The Mount Allison Programming Showdown (MAPS 2020), an open, online programming competition, is taking place this Saturday, March 28, 2020 from 1 – 6 p.m. (ADT). The annual virtual competition, organized by Mount Allison students, faculty, and alumni, is welcoming more than 300 teams from over 30 countries, and counting.
Dr. Liam Keliher, Mount Allison University associate professor, Math and Computer Science, and chair of the MAPS 2020 committee, says these kinds of virtual competitions are valuable learning opportunities for students.
“Programming competitions like this allow students to test their skills and work on challenging algorithmic problems in a friendly battle with teams from all over the world,” he says. “It’s a great experience for them to prepare for and take part in this kind of event.”
Along with Keliher, Mount Allison Computer Science alumni Finn Lidbetter, Micah Stairs, and William Fiset have also volunteered their time and talents as members of the MAPS 2020 organizing committee. All three graduates participated in similar competitions as students at Mount Allison, and are currently working in the technology sector.
Registered teams (up to three people) and individuals will work to complete 12 problems remotely over a five-hour period. Following the format of the International Collegiate Programming Contest (ICPC), MAPS 2020 features an original set of problems, some of which were created by Mount Allison students as a challenging co-curricular activity.
Fourth-year Computer Science and Commerce student Graeme Zinck of Charlottetown, PEI will be competing in this weekend’s MAPS competition. Zinck was on the Mount Allison team that received first place in the 2018 and 2019 Science Atlantic programming competitions and represented the University at the national ‘Hack the North’ hackathon event in 2018. He is also the co-founder of MtA Hacks, which organized the University’s first hackathons in 2019 and a second event in 2020. He will be continuing his studies with a master’s in Computer Science at the University of Waterloo next year.

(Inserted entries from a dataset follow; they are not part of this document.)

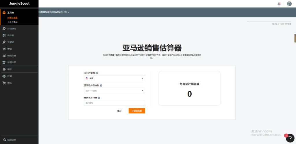The height and width of the screenshot is (144, 296).
Task: Click the 营销 megaphone icon
Action: 4,49
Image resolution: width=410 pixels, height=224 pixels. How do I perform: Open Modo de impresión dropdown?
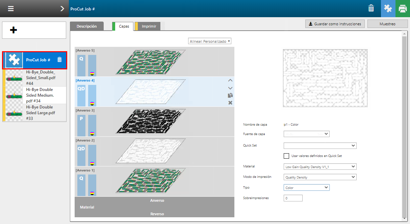(320, 177)
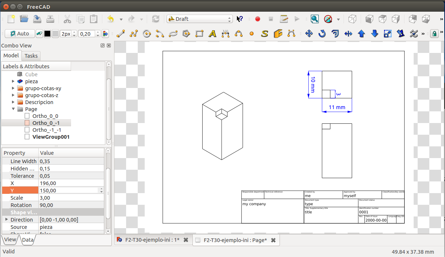Image resolution: width=445 pixels, height=257 pixels.
Task: Open the Draft workbench dropdown
Action: click(x=199, y=19)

“The Mount Allison Programming Showdown is a particularly remarkable opportunity because students can author their own problems. It’s not easy: you have to precisely define the problem, think of every way competitors could mess up, and write test cases that ensure only correct answers are accepted. Nevertheless, it’s worth it: students learn how to formally define problems and solutions, which is essential for any kind of large-scale project.”